_Source text_:
· · · · · · ·

In this work we present an empirical evaluation of the image enhancement in the specific context of unsupervised image retrieval. In this framework, image enhancement is often needed to provide a rich and reliable description of the visual content to be matched under many different circumstances, including difficult conditions due for instance to a wrong set-up of the camera parameters (e.g. low resolution or low exposure time) or to bad illumination (e.g low-light or back-light) that may adversely affect the detail visibility. In our study, we consider six image enhancers and two image retrieval algorithms. We use each enhancer as pre-processing step of each retrieval routine and we study how the enhancement affects the retrieval performance on a set of images with and without enhancement. To this purpose, we analyze how improving a set of perceptual features (i.e. image brightness, contrast, regularity and color distribution entropy) may influence the retrieval performance that is here measured in terms of number of image descriptors, correct matches and their spatial distribution, and retrieval dissimilarity score.

The enhancers considered here have been chosen among many others available in the literature since they are representative of three different methodologies: statistical local or global analysis (histogram equalization (HE) and contrast-limited adaptive histogram equalization (CLAHE)), spatial color processing with random or deterministic feature sampling (the Milano Retinex algorithms Light-RSR [4] and STAR [13]), and reflectance/illuminance image decomposition in constrained domains (LIME [8] and NPEA [20]).

The image description and matching algorithms used here are SIFT [14] and ORB [5], two well known and widely employed methods that, just because based on key-point extraction, require a good visibility of the image details.

We conducted our empirical analysis on the dataset MEXICO recently published on the net [3]. This dataset consists of 40 scenes of real-world indoor and outdoor environments characterized by issues challenging for both the enhancement and retrieval tasks, like the co-existence of dark and bright regions at different proportions, back-light, shadows, chromatic dominants of the illuminant, presence regions with different granularity, from uniform to highly textured.

Our study entails the following contributions: (1) it shows that image retrieval benefits from image enhancement, that enables a richer and more uniform description and matching; (2) it provides a general scheme to evaluate and characterize any image enhancer from an application viewpoint; (3) it promotes an aware use of enhancement techniques in the important field of image description and comparison; (4) finally, since carried out on a public image dataset, it enables further comparison with other methods.

· · · · · · ·

_Problems to solve_:
- 1) Answer these questions from the passage on image enhancement for retrieval:
(a) How many scenes make up the MEXICO dataset?
(b) Which two algorithms are used for image description and matching?
(c) Which two enhancers represent reflectance/illuminance image decomposition in constrained domains?
- 2) Does the passage on image enhancement for retrieval support each statement? Answer yes or no, and quote the words that decide it.
(a) The study considers six image enhancers.
(b) The MEXICO dataset contains only outdoor scenes.
(c) CLAHE is one of the Milano Retinex algorithms.

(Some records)
· · · · · · ·

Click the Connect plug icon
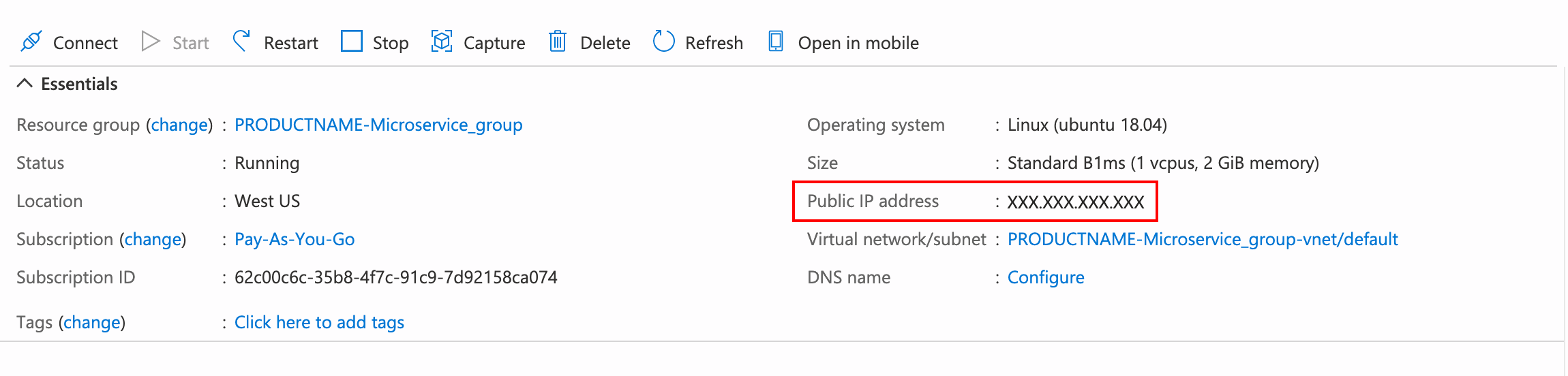Screen dimensions: 1568x376 point(31,42)
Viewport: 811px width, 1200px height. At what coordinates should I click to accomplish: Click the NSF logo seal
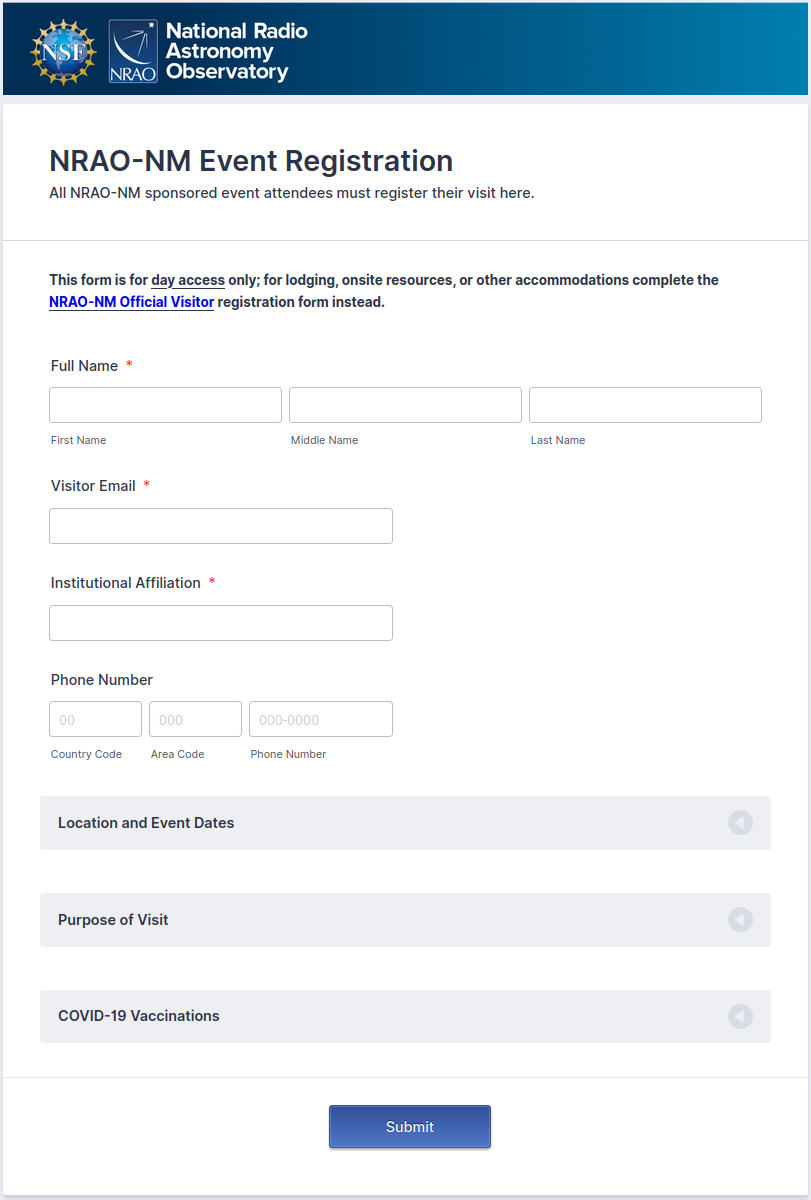pyautogui.click(x=64, y=50)
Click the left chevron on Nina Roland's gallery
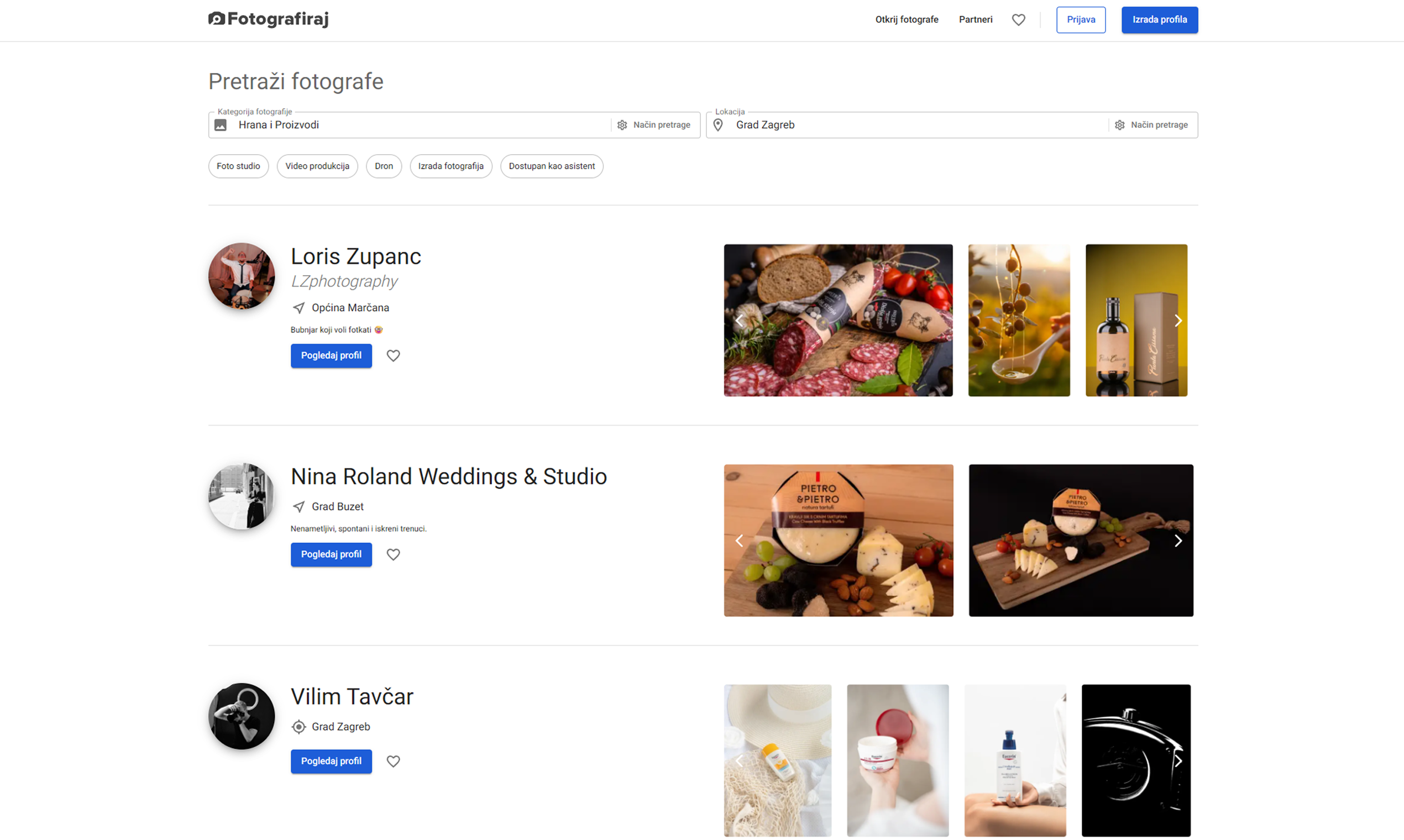The height and width of the screenshot is (840, 1404). [x=739, y=540]
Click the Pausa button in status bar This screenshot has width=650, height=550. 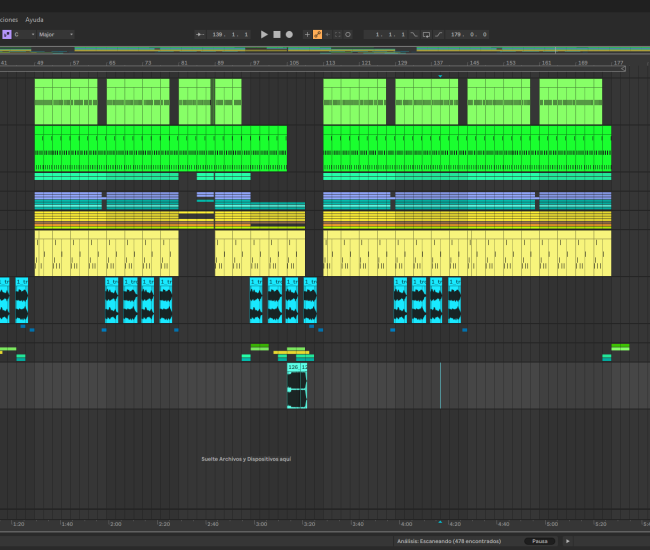[538, 541]
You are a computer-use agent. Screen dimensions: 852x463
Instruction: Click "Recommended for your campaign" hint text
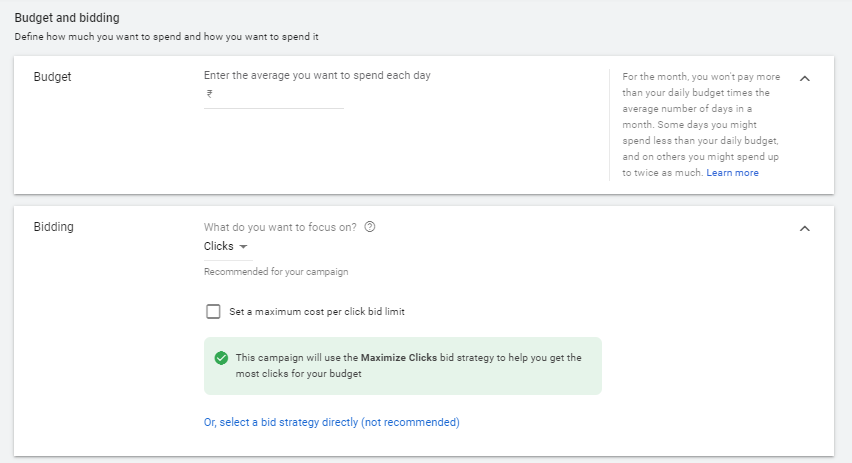pyautogui.click(x=276, y=271)
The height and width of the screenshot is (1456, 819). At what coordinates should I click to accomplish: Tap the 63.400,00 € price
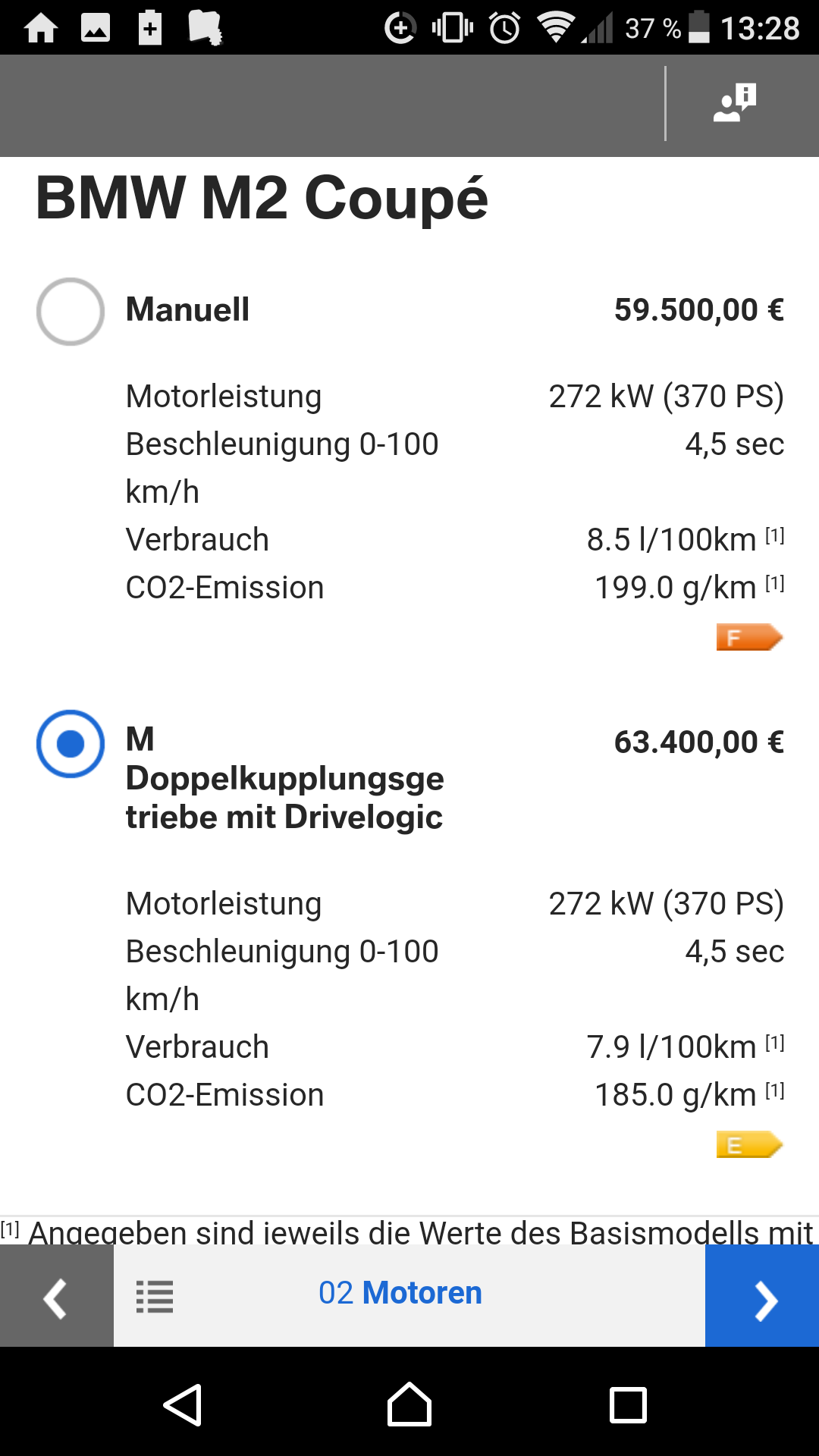[x=698, y=742]
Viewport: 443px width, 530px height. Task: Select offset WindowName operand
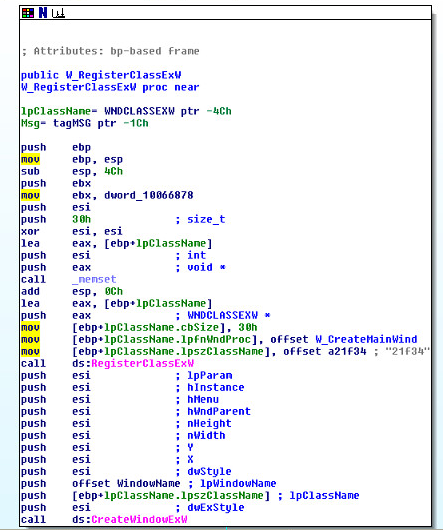click(x=126, y=483)
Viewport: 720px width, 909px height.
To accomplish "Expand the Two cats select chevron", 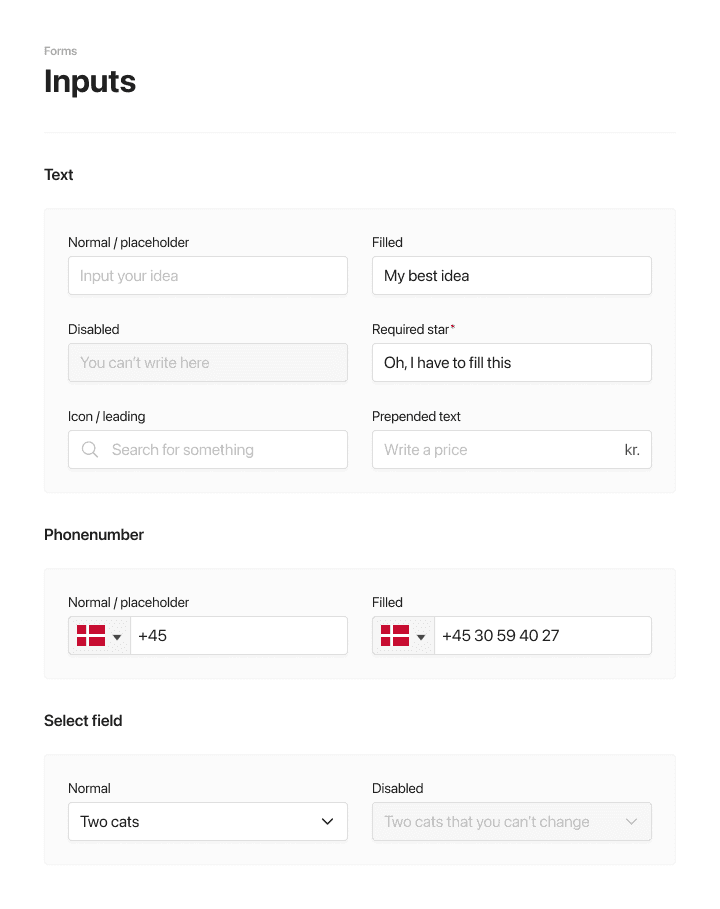I will pos(328,821).
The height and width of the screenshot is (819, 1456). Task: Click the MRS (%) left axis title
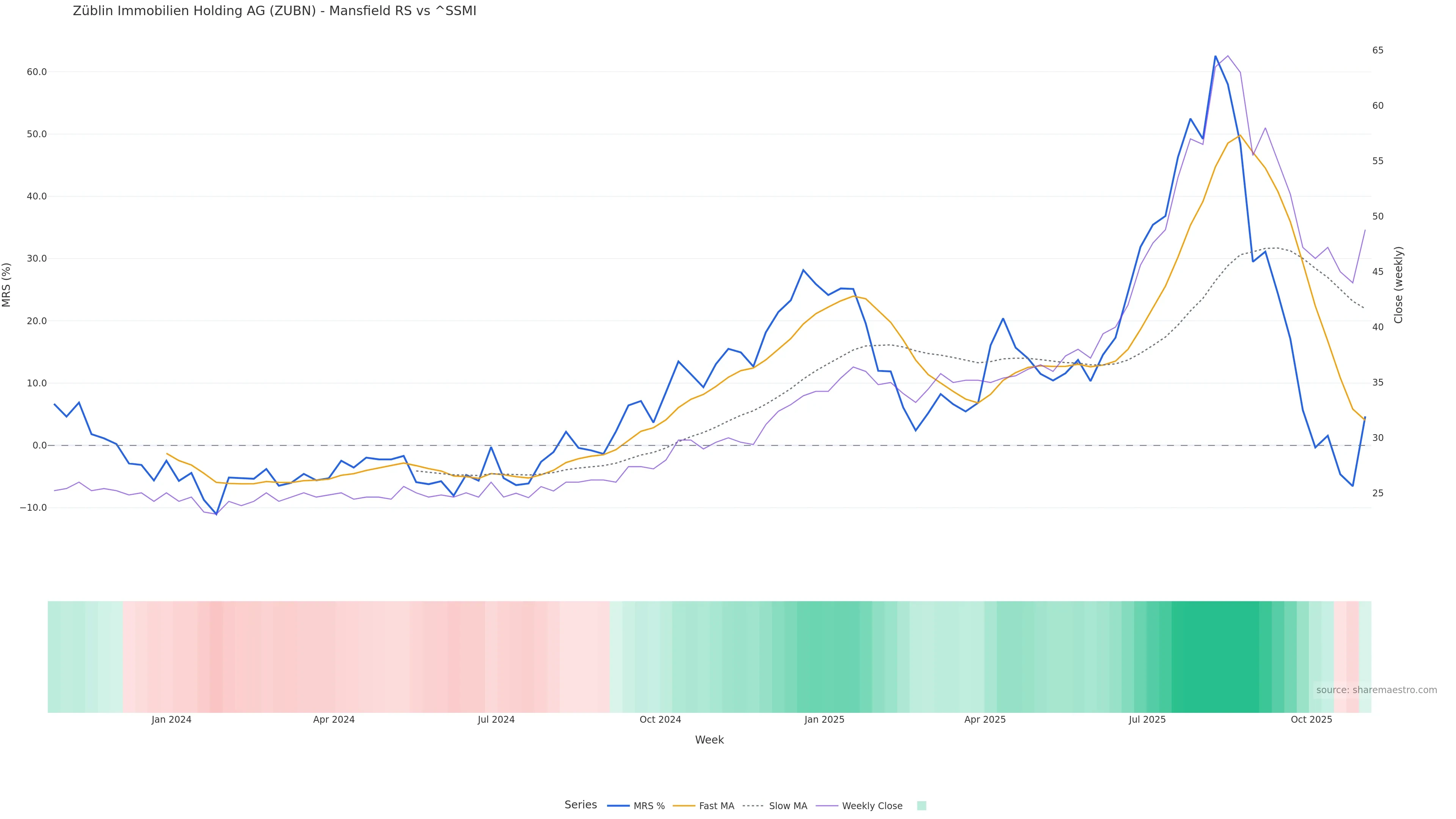[x=7, y=284]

· · · · · · ·

_Solved problems_:
- 1)
(a) 40 scenes.
(b) SIFT and ORB.
(c) LIME and NPEA.

- 2)
(a) Yes: "we consider six image enhancers and two image retrieval algorithms"
(b) No: "40 scenes of real-world indoor and outdoor environments"
(c) No: "the Milano Retinex algorithms Light-RSR [4] and STAR [13]"